For that purpose, a strong, highly-competitive region was formed so it could win in global economic competition and also strengthen the competition between the member countries. By lifting restrictions between member countries, like tariffs, the members are better connected to each other. This will have an impact on the distribution of goods and services, including human resources moving from one country to another. This condition then triggers two different perspectives.
On one hand, this condition opens large opportunities to improve the economy in each country. On the other hand, it creates new challenges for the ASEAN member countries.
When the hindrances in the movements of goods, services and people are removed, it would be easy for those components to enter a country. It means that competition will be tighter. Therefore, the receiving country is required to be able to survive the onslaught of incoming economic components.
One of the important components in qualified human resources is the mastery of foreign language, particularly English. The English skills of Indonesian people are still below average if compared to neighboring countries in South East Asia, like Malaysia, Singapore or The Philippines.
Tubagus Hanafi, MBA, MSi., the Program Director of the MM Executive at BINUS BUSINESS SCHOOL (BBS) pointed out the importance of having good English skills in the regional competition that will come soon. According to Hanafi, good English skills will help the person communicate well. “One of the weaknesses of Indonesian human resources is the language. By content, Indonesian human resources don’t lose competitiveness, but when they go abroad they have to use English; there they lose versus human resources from other countries, especially those that use English as the second language,” explained Hanafi.
The Head of Program at the Graduate School of Management at BBS, Dr. Pantri Heriyanti, S.E, M.Comm, also emphasized the importance of having good English. She said English communication skills are a must. “Communication is a vital thing, so English is a necessity. That’s why we at BBS require our students to have a good TOEFL score to answer this challenge,” she explained.
Applying English skills in educational institutions could be a way to improve the quality of Indonesian human resources. As an institution whose job it is to produce qualified human resources, higher education must find ways to make the quality of the human resources as high as the standard of the competition.
Besides applying the requirement of foreign language skill, another way that could be used by educational institutions is creating an international atmosphere for the learning activities, by using English text books and other references, using foreign lecturers, and accepting foreign students – either as regular students or exchange students.
“International standardization means the internationalization of an institution. Therefore, the standard application in the campus learning activities is needed, and there’ll be exchanges of knowledge, including language, not just the students’ physical presence,” said Rini Setiowati, SE, MBA., the Head of Program at the Graduate School of Marketing at BBS.
Rini added that by having an international atmosphere in the class, students could also get other benefits than just good English. For example, students could discuss many things, not only based on an Indonesian context. Class discussions would be livelier.
“Students could get more knowledge and benefits like how the businesses in their foreign friends’ countries are run. They could exchange views and widen their knowledge and global networking.
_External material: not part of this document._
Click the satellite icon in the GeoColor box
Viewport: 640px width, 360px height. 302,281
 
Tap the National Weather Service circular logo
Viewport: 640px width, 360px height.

Moreover, they could also see business opportunities in other countries,” she added.
Hanafi said the tendency to not seize business expansion potential was caused by many businesses in Indonesia being lulled by the huge domestic market of domestic. “There is a study saying many companies in Indonesia only become ‘jago kandang’ (local champions) because they are too focused on the domestic market. Actually there is also a foreign market that could be an opportunity to make business. Our market is large, but the growth isn’t,” he added.
Educational institutions like BBS have to understand business competition in the free market era. This is why the campus uses comprehensive materials from cases close to Indonesian industries to other business cases occurred in other countries. The purpose is making students able to see and learn the business situation in the South East Asian region.
“Other than studying case studies in our own country that we produce ourselves, we also study other case which happened in other countries, especially in ASEAN countries. The case studies we chose certainly are the ones that fit with the Indonesian condition,” Pantri said.
Looking at what has been applied at BBS, Hanafi, Pantri and Rini are optimistic that Indonesia is ready for the future in the AEC.